TO DO: Return the records, each one exactly as written.
-------------------------
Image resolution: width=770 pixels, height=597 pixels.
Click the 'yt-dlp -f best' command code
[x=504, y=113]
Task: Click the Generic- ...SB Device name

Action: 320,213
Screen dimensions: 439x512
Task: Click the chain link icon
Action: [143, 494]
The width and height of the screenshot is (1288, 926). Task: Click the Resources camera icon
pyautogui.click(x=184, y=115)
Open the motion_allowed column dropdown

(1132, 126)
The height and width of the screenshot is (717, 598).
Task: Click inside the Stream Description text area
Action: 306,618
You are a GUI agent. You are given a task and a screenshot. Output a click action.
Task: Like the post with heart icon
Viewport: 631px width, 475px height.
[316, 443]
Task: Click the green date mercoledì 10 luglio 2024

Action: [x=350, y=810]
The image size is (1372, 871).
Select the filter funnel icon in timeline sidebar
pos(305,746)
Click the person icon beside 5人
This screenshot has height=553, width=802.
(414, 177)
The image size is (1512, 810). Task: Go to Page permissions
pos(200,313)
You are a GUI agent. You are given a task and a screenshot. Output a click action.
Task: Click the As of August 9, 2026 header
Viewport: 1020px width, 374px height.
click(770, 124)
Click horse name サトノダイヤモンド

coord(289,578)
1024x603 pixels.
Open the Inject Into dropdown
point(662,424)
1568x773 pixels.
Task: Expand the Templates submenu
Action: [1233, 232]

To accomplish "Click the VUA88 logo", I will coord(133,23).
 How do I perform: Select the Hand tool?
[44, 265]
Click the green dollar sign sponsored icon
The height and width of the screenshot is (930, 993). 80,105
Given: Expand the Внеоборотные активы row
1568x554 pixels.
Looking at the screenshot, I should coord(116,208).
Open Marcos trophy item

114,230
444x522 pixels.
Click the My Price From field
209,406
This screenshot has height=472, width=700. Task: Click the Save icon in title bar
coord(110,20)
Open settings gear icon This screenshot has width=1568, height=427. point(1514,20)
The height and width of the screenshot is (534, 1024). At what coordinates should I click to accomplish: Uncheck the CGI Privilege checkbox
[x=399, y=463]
-------------------------
EXERCISE OUTPUT:
Image resolution: width=770 pixels, height=597 pixels.
Click the 'yt-dlp -f best' command code
[x=504, y=113]
Task: Click the Generic- ...SB Device name

Action: 320,213
Screen dimensions: 439x512
Task: Click the chain link icon
Action: [143, 494]
The width and height of the screenshot is (1288, 926). Task: Click the Resources camera icon
pyautogui.click(x=184, y=115)
Open the motion_allowed column dropdown

(1132, 126)
The height and width of the screenshot is (717, 598).
Task: Click inside the Stream Description text area
Action: 306,618
You are a GUI agent. You are given a task and a screenshot. Output a click action.
Task: Like the post with heart icon
Viewport: 631px width, 475px height.
[316, 443]
Task: Click the green date mercoledì 10 luglio 2024

Action: [x=350, y=810]
The image size is (1372, 871).
Select the filter funnel icon in timeline sidebar
pos(305,746)
Click the person icon beside 5人
This screenshot has height=553, width=802.
(414, 177)
The image size is (1512, 810). Task: Go to Page permissions
pos(200,313)
You are a GUI agent. You are given a task and a screenshot. Output a click action.
Task: Click the As of August 9, 2026 header
Viewport: 1020px width, 374px height.
click(770, 124)
Click horse name サトノダイヤモンド

coord(289,578)
1024x603 pixels.
Open the Inject Into dropdown
point(662,424)
1568x773 pixels.
Task: Expand the Templates submenu
Action: [1233, 232]

To accomplish "Click the VUA88 logo", I will coord(133,23).
 How do I perform: Select the Hand tool?
[44, 265]
Click the green dollar sign sponsored icon
The height and width of the screenshot is (930, 993). 80,105
Given: Expand the Внеоборотные активы row
1568x554 pixels.
Looking at the screenshot, I should coord(116,208).
Open Marcos trophy item

114,230
444x522 pixels.
Click the My Price From field
209,406
This screenshot has height=472, width=700. Task: Click the Save icon in title bar
coord(110,20)
Open settings gear icon This screenshot has width=1568, height=427. point(1514,20)
The height and width of the screenshot is (534, 1024). At what coordinates should I click to accomplish: Uncheck the CGI Privilege checkbox
[x=399, y=463]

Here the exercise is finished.